To the best of our knowledge, only 14 pediatric cases have been reported in the English literature regarding CAF tumor occurrence in uncommon sites (head, face, neck, and trunk) [4,5,14,16]. There have been no reports of CAF in the chest wall. Known uncommon tumor sites, including this case, were the back in 7 cases, lumbar in 3, neck in 2, abdomen in 1, buttock in 1, and chest in 1. Of 15 patients, 10 were male and 5 were female. Patient ages ranged from 5 months to 15 years. All tumors that were surgically treated showed persistent or slowly enlarging masses, and no patient reported other clinical symptoms such as discomfort, pain, or functional compromise. The excised tumors ranged from 1.7–7 cm in size. Follow–up information was available for 8 of the 13 patients, and the follow–up period ranged from 4 months to 23 years (276 months). All CAFs had benign characteristics; however, the tumor recurred in 4 patients, with a recurrence rate of 33.3% (4 of 12 patients), and 2 of them experienced recurrences 3 or more times. A total of 9 recurrences occurred in 13 patients, but there were no deaths related to CAF recurrence or surgery. The longest time interval of tumor persistence with multiple recurrences was over 23 years. Long–term follow–up is necessary for patients with CAF because recurrence can occur even 2 decades after the initial surgery.

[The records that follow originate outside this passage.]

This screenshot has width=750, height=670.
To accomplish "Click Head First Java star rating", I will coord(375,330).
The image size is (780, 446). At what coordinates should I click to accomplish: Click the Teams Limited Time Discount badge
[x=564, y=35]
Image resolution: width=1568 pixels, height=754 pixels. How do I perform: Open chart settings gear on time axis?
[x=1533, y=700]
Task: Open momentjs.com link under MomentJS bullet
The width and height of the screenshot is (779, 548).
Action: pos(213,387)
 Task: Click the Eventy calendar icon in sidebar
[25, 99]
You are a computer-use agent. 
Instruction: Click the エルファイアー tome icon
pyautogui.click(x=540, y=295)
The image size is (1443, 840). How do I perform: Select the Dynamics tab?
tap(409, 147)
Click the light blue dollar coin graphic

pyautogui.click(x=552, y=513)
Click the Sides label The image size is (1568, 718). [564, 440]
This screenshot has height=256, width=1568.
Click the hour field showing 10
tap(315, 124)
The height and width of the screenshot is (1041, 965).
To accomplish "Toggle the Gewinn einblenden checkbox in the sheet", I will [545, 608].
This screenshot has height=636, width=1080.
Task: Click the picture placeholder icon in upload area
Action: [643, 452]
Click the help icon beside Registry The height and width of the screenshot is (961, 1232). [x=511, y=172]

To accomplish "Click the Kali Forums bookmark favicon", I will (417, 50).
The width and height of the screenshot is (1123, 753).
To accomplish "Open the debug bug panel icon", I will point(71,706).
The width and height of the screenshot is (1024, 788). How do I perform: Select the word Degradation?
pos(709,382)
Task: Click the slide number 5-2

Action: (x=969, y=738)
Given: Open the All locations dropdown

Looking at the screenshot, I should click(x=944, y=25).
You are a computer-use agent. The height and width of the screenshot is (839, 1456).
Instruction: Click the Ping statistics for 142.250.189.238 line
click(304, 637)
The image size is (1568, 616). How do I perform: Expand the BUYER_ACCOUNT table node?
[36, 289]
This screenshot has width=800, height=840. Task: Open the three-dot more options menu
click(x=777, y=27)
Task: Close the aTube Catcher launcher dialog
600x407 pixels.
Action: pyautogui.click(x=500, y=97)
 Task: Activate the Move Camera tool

In conclusion, the unusual features of the present case of CAF were the young age of the patient and the uncommon occurrence site. Given the high rate of local recurrence in CAF, complete excision with a margin of normal tissue is advisable when the excision can be performed without sacrificing functionally important structures. However, it should be kept in mind that functional deficit after surgery is related to wide surgical excision, and in recurrence, re–excising a tumor is preferred to performing an extensive surgical dissection.